ACTIVITY: Print every record below exactly as it stands, but leave out the pictures.

Start of Block

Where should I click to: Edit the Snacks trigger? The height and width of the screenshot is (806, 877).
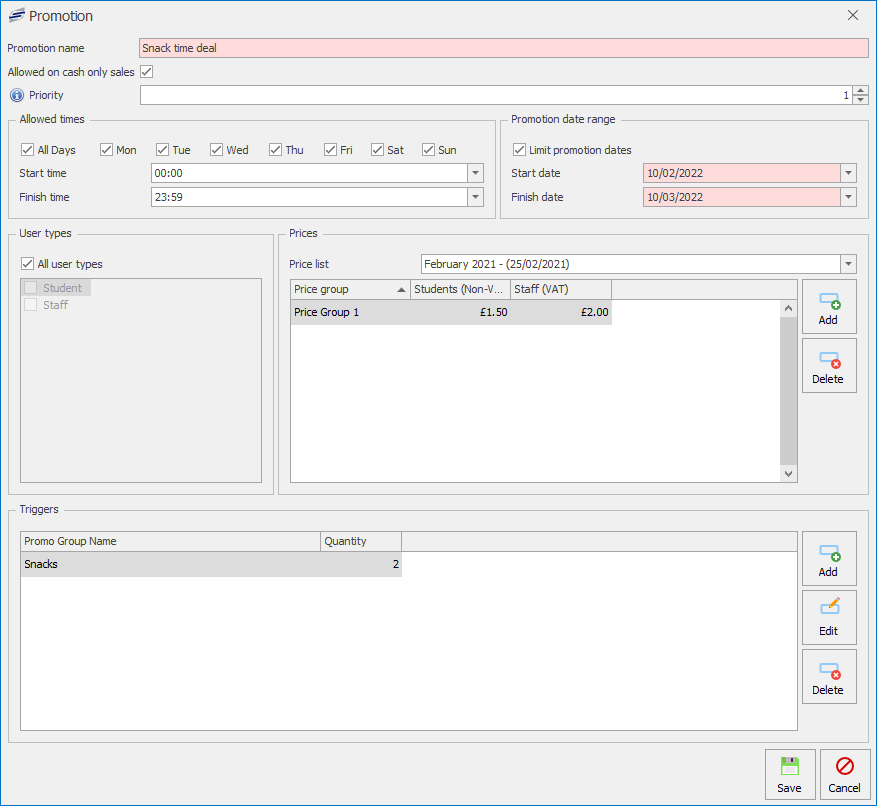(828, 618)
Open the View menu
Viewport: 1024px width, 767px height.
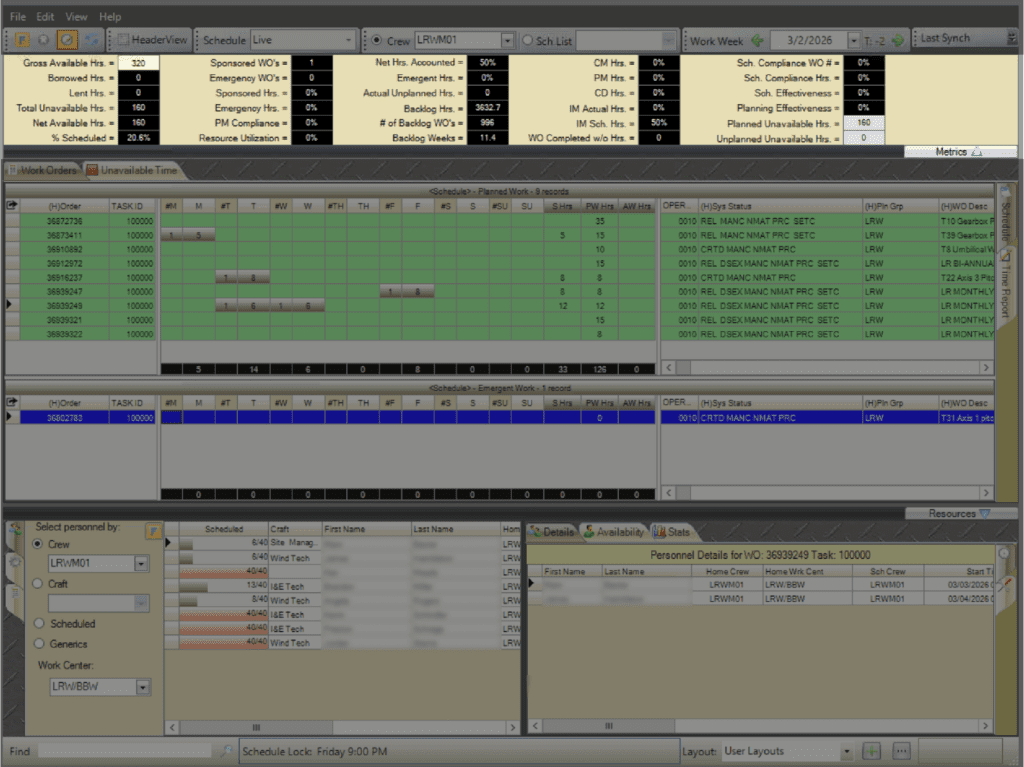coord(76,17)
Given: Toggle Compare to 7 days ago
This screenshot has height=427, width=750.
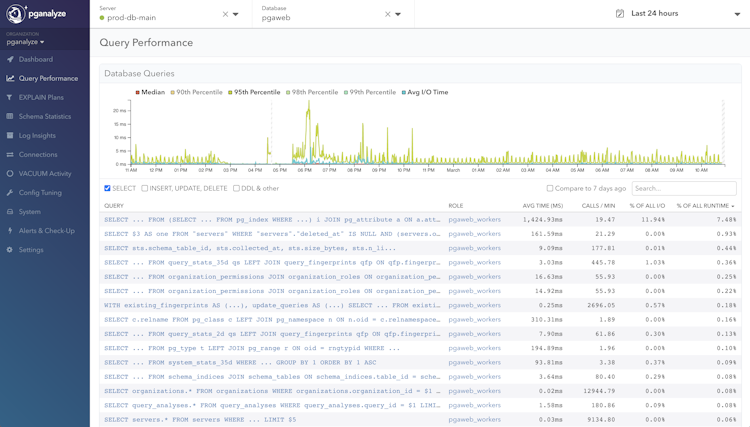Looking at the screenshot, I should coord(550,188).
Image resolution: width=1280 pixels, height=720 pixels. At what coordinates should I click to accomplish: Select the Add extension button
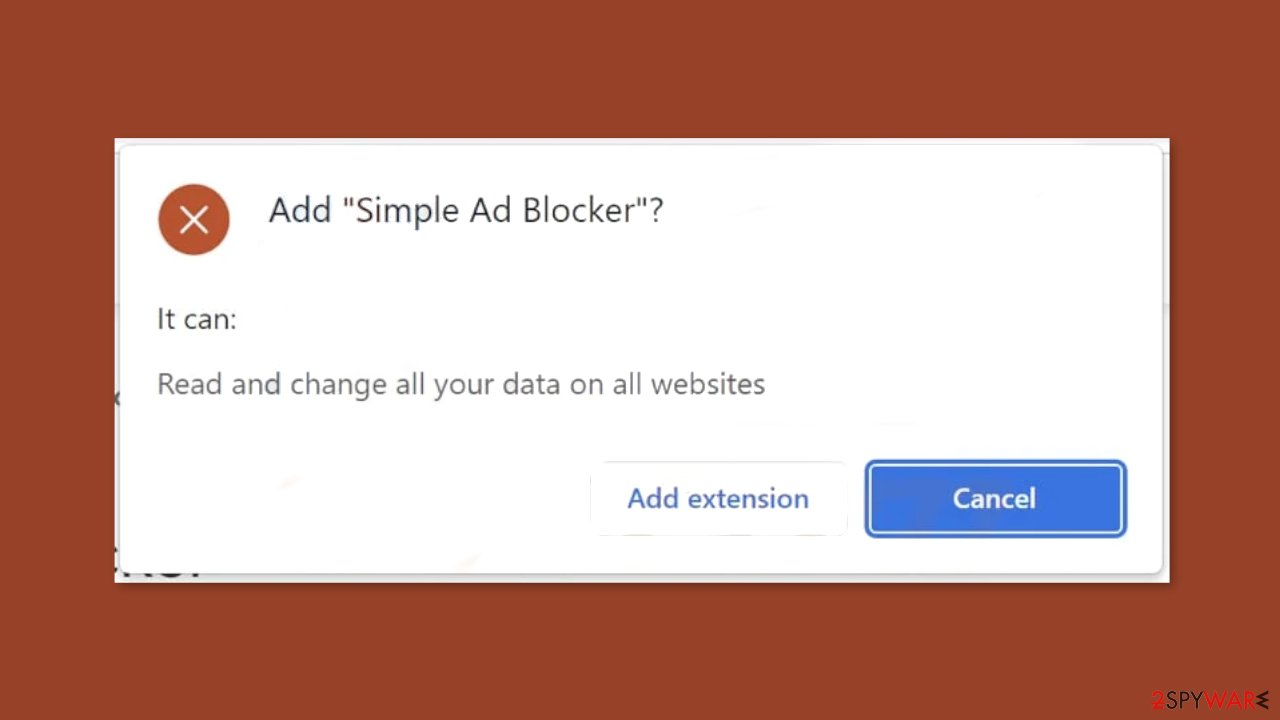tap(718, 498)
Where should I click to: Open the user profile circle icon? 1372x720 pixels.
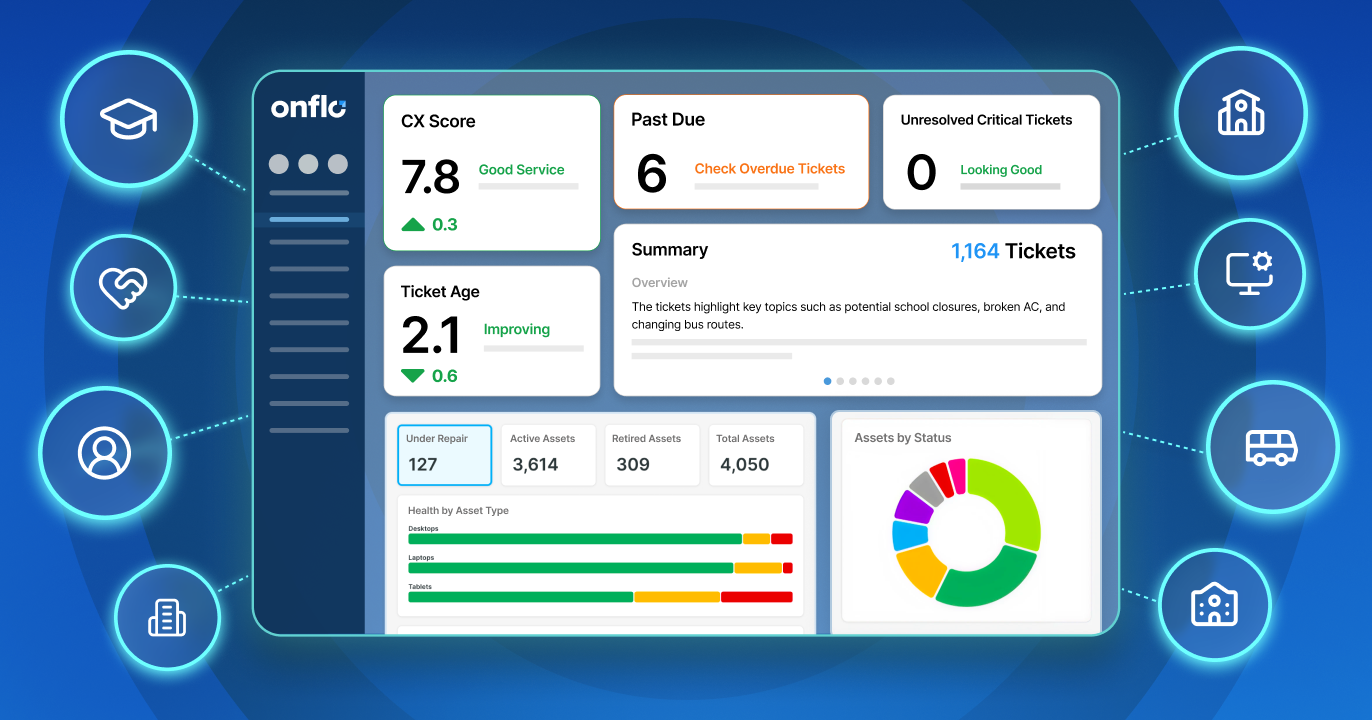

End of Block

RESPONSE AREA:
Where should I click to: Edit the Snacks trigger? The height and width of the screenshot is (806, 877).
(828, 618)
Open the View menu
Viewport: 1024px width, 767px height.
coord(76,17)
Given: Toggle Compare to 7 days ago
This screenshot has height=427, width=750.
Looking at the screenshot, I should coord(550,188).
Image resolution: width=1280 pixels, height=720 pixels. At what coordinates should I click to accomplish: Select the Add extension button
tap(718, 498)
Where should I click to: Open the user profile circle icon? 1372x720 pixels.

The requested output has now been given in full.